**** MATERIAL FOR THIS TASK ****

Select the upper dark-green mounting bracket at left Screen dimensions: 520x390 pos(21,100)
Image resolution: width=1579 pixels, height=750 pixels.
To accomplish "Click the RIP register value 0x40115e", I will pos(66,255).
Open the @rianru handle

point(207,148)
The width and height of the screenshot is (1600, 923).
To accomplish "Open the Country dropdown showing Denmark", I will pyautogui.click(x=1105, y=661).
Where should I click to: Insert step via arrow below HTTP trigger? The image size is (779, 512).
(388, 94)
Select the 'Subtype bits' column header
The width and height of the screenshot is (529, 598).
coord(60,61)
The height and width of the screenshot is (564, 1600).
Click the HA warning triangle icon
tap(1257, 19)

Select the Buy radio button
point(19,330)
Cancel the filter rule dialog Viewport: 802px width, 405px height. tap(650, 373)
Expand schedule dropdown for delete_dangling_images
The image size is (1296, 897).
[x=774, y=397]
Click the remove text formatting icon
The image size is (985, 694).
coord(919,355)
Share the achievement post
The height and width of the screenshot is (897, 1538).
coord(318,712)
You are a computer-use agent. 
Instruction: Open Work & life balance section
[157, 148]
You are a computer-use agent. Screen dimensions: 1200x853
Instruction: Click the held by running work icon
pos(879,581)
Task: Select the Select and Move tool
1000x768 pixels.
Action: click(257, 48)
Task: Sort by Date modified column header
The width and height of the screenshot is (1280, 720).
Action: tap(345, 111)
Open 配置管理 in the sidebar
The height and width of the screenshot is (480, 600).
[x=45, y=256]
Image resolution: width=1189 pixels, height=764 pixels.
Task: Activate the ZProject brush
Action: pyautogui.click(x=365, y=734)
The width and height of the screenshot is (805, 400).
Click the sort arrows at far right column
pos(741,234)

****

ACTIVITY = The answer must consist of each line from the entries that contains the string "agent".

ANSWER BELOW =
You are a computer-use agent. 
You are a computer-use agent. Screen dimensions: 1200x853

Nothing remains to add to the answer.